Inside the function room I mingled with everyone while keeping an eye on Sunita Ji and judging when and how I could approach her. Her presence alone reminded me of my ‘nani,’ and many of my teachers from India. They were strict, precise, determined and direct whether it was for classical dance, science, math or Sanskrit. Since I had not gone to her workshop earlier that day, I felt an increasing apprehension about approaching her. About an hour into the function I found an empty seat next to her and her husband. I went and sat down next to them a bit uncomfortable, as I know very well that for someone of their status one never sits next to them but always at their feet as a sign of respect. She turned and looked at me, smiled and asked me my name. She asked in English but I found myself replying to her in Hindi. Her response back was in Hindi to me ‘’ahh, Richa of the Rig Vedas.” I was shocked, as no other Yoga teacher in the west that I’ve come across has had the depth of Sanskrit to decipher my name. It took a few seconds but then I realized whom I was sitting next to. This is after all the daughter of the great BK Iyengar. I had their full attention and I did not want to lose this opportunity. Contrary to what she perhaps expected, I actually did not ask her anything about the asana practice, hints, tips or tricks for Kapotasana. Instead I found my self easing into a conversation about many subjects including Guruji, what it was like to grow up with him, what she has been taught by Guruji about Ayurveda, Bikram Chaudhry’s recent visit to Guruji in Pune, how she met her husband, why we don’t see Indians in Yoga studios and Yogis in Hindu temples despite both parties worshiping the same Gods, how she feels of her position as an authority on yoga, their favorite country outside India to visit, and much much more. She was so receptive and I was grateful just for being able to have such a conversation with someone like her. I noticed a small crowd gather and moved away allowing others to talk to them.

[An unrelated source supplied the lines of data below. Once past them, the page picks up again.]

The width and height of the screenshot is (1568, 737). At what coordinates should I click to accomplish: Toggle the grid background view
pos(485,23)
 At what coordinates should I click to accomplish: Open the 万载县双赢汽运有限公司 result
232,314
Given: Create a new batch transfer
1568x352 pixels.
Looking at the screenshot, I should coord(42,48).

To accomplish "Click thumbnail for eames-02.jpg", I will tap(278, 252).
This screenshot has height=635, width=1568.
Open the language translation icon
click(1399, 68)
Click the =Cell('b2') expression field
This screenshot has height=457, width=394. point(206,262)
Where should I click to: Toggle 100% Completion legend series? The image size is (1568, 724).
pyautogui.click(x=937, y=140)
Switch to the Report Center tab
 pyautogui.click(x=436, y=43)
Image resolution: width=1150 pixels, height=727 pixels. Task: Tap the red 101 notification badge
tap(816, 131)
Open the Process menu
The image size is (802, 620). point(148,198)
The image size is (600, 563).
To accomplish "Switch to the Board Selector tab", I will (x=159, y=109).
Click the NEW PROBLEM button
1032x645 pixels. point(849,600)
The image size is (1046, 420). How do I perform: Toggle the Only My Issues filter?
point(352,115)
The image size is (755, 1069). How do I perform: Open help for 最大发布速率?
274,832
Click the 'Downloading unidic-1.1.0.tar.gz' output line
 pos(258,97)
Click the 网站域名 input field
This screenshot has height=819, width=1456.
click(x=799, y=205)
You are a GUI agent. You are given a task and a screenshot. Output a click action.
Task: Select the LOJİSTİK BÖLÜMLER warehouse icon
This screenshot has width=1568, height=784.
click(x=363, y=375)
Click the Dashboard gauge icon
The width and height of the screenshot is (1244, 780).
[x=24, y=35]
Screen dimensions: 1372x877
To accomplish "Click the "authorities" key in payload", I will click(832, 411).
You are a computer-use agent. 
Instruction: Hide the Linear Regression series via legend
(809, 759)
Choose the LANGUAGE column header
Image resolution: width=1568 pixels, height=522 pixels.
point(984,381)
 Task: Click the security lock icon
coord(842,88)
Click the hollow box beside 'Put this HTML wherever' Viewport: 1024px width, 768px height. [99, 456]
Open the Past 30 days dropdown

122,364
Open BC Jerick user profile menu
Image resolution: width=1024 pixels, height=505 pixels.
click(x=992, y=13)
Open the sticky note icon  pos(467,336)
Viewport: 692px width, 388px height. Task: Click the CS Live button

Half an hour later while talking to another guest, I glanced over and saw that Sunita Ji and her husband Sri Parthasarthy were signaling me over. I went over and almost in unison they both said, “Richa, we’ve noticed you are not eating.” I looked over at both of them and just felt this huge sense of caring, firm and protectiveness, as if my own Guru or parents were talking to me. Just like all my past teachers, my parents and my Nani, I wasn’t going to argue with their love commingled with authority. I went and grabbed a plate, put a samosa on it, and came back and sat not on the chair but at her feet. As I listened to her talk, observing the red puttu on her forehead, I watched her chest enlarging and retracting with each breath, the patterns of her Sari and the stillness that I found in my self when they both uttered the words, “Richa, we’d love to see you at RIMYI in Pune. If you have any problems please let the administrator know that we’ve met you and have extended this invitation to you.”

 

About Richa Agrawal

RICHA AGRAWAL is an IYISF/IYANC community member who has done ad-hoc work with the Board of Directors in various capacities over the last year.